Some Germans are the latest to add their voices to the hoped for Motu Proprio granting a freer use of the classical liturgy.
Speigel Online, an German news source, has a story on this. (If anyone is fluent in German and has the time to quickly translate this, please do. Online translation tools don't work well with German I find.)
As well, Philip Savage, who has been translating Martin Mosebach's writings into English, has been kind of enough to give to the NLM, exclusively, this English translation of Mosebach's Six Ulm Theses. It will no doubt stir up discussion and some debate.
Given the interest in Mr. Mosebach with the English language release of The Heresy of Formlessness, these sorts of writings, heretofore unknown in the English speaking world (so far as I know) provide additional context to understanding Mosebach's personal thoughts on the liturgical question, including the reforms which followed the Council.
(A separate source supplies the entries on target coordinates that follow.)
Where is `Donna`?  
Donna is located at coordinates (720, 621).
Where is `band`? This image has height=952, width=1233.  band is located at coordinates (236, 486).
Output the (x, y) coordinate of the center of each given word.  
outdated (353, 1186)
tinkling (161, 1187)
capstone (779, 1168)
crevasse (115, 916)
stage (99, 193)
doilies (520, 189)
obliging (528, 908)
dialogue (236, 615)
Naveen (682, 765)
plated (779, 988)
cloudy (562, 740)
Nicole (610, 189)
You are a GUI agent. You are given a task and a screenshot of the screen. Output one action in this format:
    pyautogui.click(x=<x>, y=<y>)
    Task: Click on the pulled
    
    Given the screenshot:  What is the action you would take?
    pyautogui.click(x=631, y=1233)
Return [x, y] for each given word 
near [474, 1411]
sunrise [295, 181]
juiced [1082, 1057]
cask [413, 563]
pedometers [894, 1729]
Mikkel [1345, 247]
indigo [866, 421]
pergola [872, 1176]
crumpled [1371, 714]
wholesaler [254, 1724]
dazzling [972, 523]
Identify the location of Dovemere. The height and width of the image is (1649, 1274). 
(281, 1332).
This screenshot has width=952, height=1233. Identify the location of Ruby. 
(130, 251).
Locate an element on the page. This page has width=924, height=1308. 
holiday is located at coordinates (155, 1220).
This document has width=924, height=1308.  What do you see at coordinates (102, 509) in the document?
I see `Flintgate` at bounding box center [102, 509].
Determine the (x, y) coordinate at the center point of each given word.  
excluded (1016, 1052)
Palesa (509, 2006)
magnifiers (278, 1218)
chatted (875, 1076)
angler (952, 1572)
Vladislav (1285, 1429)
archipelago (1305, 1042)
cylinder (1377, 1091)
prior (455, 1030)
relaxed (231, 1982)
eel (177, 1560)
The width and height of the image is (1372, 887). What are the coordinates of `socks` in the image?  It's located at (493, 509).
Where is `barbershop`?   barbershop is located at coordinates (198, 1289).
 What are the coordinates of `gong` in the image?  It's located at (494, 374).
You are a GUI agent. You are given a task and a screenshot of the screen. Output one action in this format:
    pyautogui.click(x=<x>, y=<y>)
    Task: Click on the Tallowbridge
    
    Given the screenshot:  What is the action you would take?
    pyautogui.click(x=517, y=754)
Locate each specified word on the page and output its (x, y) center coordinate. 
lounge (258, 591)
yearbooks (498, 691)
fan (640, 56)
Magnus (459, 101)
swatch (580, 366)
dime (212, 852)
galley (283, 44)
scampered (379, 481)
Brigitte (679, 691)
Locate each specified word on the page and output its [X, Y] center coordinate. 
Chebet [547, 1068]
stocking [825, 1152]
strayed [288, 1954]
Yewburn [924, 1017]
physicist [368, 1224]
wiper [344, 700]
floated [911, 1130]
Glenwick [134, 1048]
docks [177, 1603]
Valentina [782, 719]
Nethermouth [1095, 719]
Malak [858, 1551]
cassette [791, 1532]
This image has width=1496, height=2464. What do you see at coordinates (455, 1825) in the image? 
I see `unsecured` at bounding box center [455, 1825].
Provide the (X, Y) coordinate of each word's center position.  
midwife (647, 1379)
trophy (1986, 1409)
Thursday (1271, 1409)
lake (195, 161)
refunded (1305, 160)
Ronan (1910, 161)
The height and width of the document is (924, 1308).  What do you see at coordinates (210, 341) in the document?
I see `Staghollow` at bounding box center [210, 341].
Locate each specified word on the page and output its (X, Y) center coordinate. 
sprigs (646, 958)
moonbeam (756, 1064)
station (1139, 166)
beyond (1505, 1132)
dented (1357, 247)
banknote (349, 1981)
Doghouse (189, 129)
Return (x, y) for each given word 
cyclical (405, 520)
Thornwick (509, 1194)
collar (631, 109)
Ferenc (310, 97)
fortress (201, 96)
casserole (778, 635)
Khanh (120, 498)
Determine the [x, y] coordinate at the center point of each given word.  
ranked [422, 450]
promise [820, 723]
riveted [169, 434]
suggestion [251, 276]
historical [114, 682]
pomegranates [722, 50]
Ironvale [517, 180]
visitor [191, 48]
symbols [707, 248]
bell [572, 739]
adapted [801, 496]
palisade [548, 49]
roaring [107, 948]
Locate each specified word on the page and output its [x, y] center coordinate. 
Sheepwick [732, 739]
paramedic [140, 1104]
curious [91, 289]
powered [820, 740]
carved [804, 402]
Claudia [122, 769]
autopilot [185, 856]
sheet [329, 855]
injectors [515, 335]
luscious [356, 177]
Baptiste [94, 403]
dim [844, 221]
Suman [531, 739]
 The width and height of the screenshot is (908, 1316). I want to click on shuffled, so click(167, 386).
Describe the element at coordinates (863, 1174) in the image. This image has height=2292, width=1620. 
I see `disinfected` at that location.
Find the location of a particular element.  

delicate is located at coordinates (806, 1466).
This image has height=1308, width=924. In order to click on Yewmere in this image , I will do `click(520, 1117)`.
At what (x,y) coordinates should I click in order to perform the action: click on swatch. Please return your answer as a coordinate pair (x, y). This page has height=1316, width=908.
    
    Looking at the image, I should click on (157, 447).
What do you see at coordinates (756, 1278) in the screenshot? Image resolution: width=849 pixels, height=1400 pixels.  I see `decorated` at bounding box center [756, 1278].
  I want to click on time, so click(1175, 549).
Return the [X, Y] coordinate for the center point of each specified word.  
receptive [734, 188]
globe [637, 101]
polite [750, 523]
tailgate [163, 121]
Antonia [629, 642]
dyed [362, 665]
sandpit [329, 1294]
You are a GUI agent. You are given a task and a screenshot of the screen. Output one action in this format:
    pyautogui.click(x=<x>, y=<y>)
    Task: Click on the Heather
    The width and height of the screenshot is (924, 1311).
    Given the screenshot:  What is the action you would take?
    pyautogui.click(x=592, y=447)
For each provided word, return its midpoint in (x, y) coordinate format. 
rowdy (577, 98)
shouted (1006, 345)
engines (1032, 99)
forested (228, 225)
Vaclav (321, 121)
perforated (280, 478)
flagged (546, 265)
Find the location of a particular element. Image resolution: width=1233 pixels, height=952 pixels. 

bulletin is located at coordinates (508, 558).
These in particular are related to the post-conciliar reform as it happened, versus the mandate of the Council, and also issues pertaining to the liturgical principle of organic development.
You may click the link above to read the piece in its entirety. Here below is an excerpt from the very beginning of the piece:
Paul VI’s reform of the Mass following the Second Vatican Council represents a unique event in the history of the Church. Never before had the Church forbidden an old rite, never before had she, as Cardinal Ratzinger has stated, put a “fabricated rite” in the place of a traditional one. The defining rite of the Western Church prior to 1968 is in no measure “Tridentine”, i.e. the creation of the Council Of Trent, as many would erroneously have it, but can, in its essentials, be traced back to Gregory the Great. It was the rite of the Pope and the City of Rome....
(I would remind people that this is not an invitation to "trash" the Pauline liturgy. Discussing, constructively critiquing, and analyzing ought to be one's approach and response.)